RCGP chair Dr Clare Gerada tells Pulse how it feels to be named the most influential GP of 2011.
Pulse caught up with a relaxed and convivial Dr Gerada to ask how she feels about being crowned the most influential GP of 2011.
Pretty pleased, it turns out, as she describes how the health bill has consumed her time since becoming chair. ‘I haven’t stopped for the last six months influencing at every single point possible,’ she says, sounding impressively un-jaded considering the mountain of work in her in-tray.
Her concerns over the bill – around the pace of change, privatisation and the fragmentation of the health service – are well documented. The question is, what does she plan to do next?
‘We have a programme of engagement – which includes continuing to talk to those with influence, peers of all political parties, but also to Mr Lansley, to Mr Cameron, and to continue to engage with our members,’ she explains.
The college plans to host separate events for patients and pathfinders to drill down into their experiences, and she says she will keeping a very close watch on the Government’s ‘listening exercise’.
‘We will watch the outcome very very carefully because we have concerns,’ she says, eyes narrowing.
Despite the political pressures that come with a job as high profile as hers, Dr Gerada seems entirely comfortable with her assumed role as the leading mouthpiece for disgruntled GPs.
‘The college, right from the day I became chair, has been highlighting these concerns. And it’s good to see others now sharing them.’
But it is not just the health bill keeping Dr Gerada awake at night. She is also anxious to support leadership roles for the next generation of GPs, to preserve the role of the generalist, which she feels is under threat from the NHS reforms, and to extend GP training.
Dr Gerada has set herself extremely tough targets, and says she would feel she had ‘failed’ if she does not bring about the latter of these changes by 2013. The college plans to take evidence to Medical Education England ‘by the end of this year’ to put the case for extending training, around the need to develop GPs’ skills in commissioning, paediatrics, mental health and public health.

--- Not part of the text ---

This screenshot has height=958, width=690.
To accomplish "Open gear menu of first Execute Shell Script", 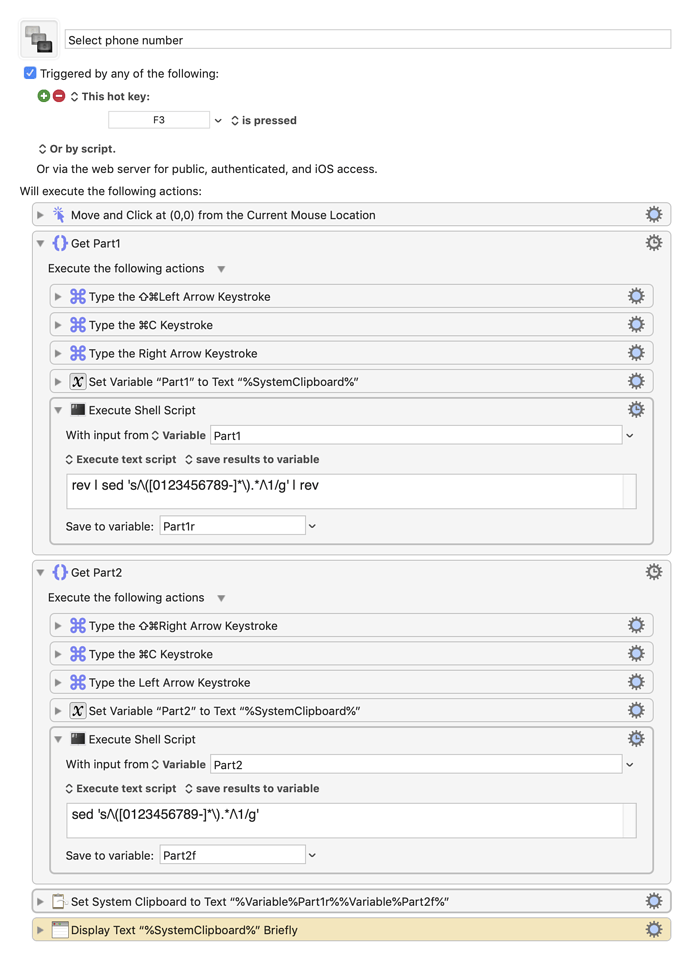I will click(x=636, y=409).

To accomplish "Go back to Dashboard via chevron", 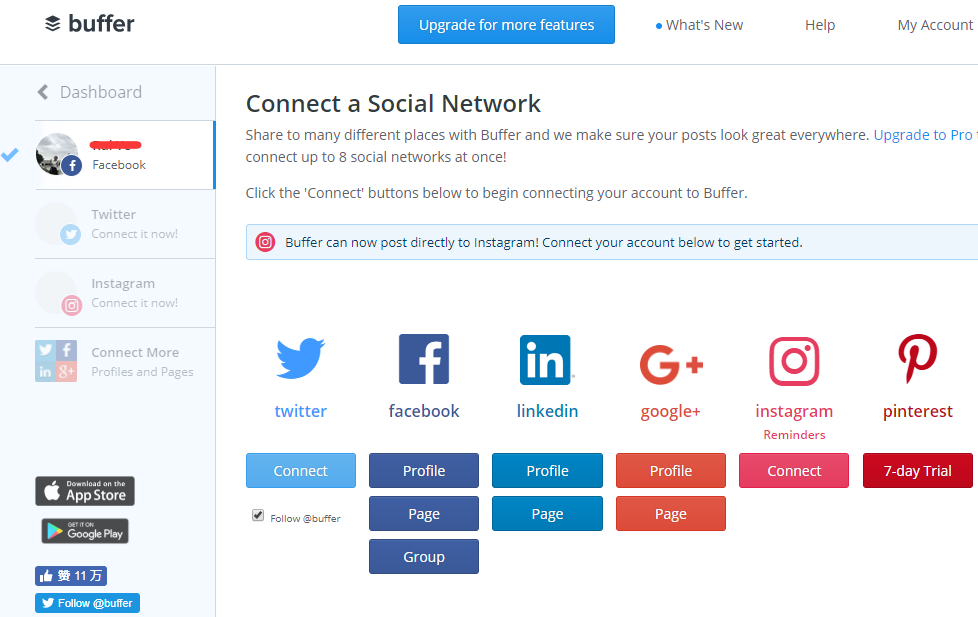I will (43, 92).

‘We would hope extended training would be five years. We may have problems with that because of funding, but we will certainly hope we could end up with four years.’
Public health is also high on Dr Gerada’s agenda, and, as chair of the Academy of Medical Royal Colleges’ health inequalities group, she hopes to bring about change by building on evidence from Scotland, where an RCGP research project has been used to demonstrate to the Government the need to support GPs in tackling public health challenges. The project, entitled Time to Care, looked at the 100 poorest areas in Scotland, interviewed GPs working there and identified characteristics about the way they worked.
As Dr Gerada explains: ‘They found these areas were under-doctored, GPs had less time to see their patients, and they were less able to get involved in prevention. But they were much more involved with the patient community than in more affluent areas.’
As a result of the project, the Scottish Government is re-investing in general practice within these poor areas. ‘I am going to see if we can mirror that in England,’ vows Dr Gerada.
With so much on her plate, the college chair could be forgiven for struggling to retain focus on every challenge facing the profession. But it turns out she has a plan: ‘On my computer at home I have an electronic post-it note which reminds me of what I want to achieve over the next three years. I don’t want to let things distract me from what I see as important and what I was elected for.’